:: Aim of the task ::
Lay out the lines between the one containing "In order to click on list-item: P.E." and the one containing "What do you see at coordinates (201, 1237)", inclusive, as a Markdown table with a Number column and a Line column, skipping blank lines.
--- Provided data ---
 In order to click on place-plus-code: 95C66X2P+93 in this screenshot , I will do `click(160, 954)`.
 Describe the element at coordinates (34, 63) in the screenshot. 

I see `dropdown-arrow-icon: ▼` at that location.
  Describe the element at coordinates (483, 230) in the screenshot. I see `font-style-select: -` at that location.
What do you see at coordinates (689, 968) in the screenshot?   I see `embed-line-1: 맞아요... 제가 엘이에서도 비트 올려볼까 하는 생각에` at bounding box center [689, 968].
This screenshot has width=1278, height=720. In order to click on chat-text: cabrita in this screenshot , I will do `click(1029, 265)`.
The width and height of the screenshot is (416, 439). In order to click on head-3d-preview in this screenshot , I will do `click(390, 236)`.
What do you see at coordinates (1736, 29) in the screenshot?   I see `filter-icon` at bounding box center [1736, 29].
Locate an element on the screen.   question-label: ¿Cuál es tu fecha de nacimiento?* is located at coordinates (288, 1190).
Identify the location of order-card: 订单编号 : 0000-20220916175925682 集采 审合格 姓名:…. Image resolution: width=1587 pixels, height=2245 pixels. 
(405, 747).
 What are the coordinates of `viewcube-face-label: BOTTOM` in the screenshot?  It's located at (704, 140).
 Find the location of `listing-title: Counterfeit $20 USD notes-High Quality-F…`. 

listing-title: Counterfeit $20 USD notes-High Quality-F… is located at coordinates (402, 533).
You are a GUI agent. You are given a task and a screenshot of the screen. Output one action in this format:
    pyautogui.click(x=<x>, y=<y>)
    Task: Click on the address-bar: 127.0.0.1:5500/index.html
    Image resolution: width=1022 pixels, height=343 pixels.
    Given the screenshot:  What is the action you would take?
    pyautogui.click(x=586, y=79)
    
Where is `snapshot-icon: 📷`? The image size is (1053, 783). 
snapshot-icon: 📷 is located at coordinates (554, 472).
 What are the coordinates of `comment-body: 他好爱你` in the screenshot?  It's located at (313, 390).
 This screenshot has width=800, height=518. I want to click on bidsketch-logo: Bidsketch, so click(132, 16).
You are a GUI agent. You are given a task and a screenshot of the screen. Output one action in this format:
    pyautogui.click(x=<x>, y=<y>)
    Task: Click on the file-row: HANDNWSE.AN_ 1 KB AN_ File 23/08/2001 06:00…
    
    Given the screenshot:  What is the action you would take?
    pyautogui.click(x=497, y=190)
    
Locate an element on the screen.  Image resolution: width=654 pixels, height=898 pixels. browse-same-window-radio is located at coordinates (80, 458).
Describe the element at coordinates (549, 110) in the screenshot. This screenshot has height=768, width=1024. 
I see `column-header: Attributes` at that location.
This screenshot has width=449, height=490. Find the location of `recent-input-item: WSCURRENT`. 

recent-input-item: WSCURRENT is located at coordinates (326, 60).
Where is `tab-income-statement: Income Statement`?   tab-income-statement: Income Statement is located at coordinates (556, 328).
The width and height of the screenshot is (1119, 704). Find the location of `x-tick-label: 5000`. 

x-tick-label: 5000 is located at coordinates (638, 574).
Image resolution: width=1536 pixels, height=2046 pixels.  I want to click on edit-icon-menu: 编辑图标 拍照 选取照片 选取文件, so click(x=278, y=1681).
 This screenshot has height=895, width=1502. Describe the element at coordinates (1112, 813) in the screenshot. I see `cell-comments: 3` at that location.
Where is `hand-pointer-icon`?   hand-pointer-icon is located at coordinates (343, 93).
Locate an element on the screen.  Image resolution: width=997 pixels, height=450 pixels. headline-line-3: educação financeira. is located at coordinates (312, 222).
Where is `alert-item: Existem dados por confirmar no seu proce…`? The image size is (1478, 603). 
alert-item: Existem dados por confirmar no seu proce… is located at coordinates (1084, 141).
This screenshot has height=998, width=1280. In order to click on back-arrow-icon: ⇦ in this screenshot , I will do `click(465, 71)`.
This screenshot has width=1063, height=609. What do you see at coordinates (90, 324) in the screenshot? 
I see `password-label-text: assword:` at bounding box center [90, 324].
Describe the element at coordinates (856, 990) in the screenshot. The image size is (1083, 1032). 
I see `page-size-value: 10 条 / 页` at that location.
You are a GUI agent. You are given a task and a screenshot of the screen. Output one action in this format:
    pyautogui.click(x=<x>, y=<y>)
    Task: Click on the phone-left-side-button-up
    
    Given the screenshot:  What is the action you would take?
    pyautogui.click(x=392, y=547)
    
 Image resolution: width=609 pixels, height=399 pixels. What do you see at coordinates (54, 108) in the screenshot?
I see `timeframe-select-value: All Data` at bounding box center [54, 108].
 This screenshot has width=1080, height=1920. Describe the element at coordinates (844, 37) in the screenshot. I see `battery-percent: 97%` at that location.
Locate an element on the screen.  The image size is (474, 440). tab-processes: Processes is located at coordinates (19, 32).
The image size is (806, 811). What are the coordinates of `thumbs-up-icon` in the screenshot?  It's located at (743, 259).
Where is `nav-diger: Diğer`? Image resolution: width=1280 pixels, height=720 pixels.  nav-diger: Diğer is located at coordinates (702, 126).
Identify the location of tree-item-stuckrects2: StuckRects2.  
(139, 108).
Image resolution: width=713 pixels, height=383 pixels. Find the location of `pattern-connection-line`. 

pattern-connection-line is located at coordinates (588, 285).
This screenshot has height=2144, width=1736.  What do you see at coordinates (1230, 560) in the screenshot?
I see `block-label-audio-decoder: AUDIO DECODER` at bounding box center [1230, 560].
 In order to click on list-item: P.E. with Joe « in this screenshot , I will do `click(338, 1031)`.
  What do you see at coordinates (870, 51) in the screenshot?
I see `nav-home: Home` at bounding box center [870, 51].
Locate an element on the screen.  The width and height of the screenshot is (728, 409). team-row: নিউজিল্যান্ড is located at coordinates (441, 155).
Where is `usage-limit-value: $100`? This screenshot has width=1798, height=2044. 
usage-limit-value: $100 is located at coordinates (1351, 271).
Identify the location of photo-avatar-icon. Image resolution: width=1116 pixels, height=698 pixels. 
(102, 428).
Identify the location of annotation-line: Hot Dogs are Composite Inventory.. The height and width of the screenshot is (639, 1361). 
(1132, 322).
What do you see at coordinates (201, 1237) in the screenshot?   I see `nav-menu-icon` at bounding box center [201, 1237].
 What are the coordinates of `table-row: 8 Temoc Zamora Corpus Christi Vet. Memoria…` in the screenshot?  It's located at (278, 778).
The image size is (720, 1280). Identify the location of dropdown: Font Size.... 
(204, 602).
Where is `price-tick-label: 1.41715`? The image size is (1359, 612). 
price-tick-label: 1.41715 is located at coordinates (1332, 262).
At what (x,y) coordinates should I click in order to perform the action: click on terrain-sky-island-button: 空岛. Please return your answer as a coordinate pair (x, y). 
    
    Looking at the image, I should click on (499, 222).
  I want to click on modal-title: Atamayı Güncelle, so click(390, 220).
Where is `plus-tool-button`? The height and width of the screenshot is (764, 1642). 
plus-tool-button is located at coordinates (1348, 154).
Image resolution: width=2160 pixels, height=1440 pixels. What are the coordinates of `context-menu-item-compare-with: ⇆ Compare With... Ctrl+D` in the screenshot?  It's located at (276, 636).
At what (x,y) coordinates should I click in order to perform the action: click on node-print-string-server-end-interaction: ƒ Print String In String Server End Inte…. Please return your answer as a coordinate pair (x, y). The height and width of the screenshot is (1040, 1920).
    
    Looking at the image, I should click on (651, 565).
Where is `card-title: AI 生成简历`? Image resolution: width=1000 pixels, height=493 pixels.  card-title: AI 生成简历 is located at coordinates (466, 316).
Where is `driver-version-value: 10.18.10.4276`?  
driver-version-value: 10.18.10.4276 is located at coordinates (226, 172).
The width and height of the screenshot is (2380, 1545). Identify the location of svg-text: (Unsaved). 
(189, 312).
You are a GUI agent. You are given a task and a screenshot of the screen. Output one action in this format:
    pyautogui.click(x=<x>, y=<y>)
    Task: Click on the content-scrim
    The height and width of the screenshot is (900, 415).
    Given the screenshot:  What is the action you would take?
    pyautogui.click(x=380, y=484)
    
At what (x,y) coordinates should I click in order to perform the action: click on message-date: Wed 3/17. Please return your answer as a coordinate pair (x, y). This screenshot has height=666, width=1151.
---
:: Task answer ::
| Number | Line |
|---|---|
| 1 |  In order to click on list-item: P.E. with Joe « in this screenshot , I will do `click(338, 1031)`. |
| 2 |   What do you see at coordinates (870, 51) in the screenshot? |
| 3 | I see `nav-home: Home` at bounding box center [870, 51]. |
| 4 | Locate an element on the screen.  The width and height of the screenshot is (728, 409). team-row: নিউজিল্যান্ড is located at coordinates (441, 155). |
| 5 | Where is `usage-limit-value: $100`? This screenshot has width=1798, height=2044.  |
| 6 | usage-limit-value: $100 is located at coordinates (1351, 271). |
| 7 | Identify the location of photo-avatar-icon. Image resolution: width=1116 pixels, height=698 pixels.  |
| 8 | (102, 428). |
| 9 | Identify the location of annotation-line: Hot Dogs are Composite Inventory.. The height and width of the screenshot is (639, 1361).  |
| 10 | (1132, 322). |
| 11 | What do you see at coordinates (201, 1237) in the screenshot?   I see `nav-menu-icon` at bounding box center [201, 1237]. |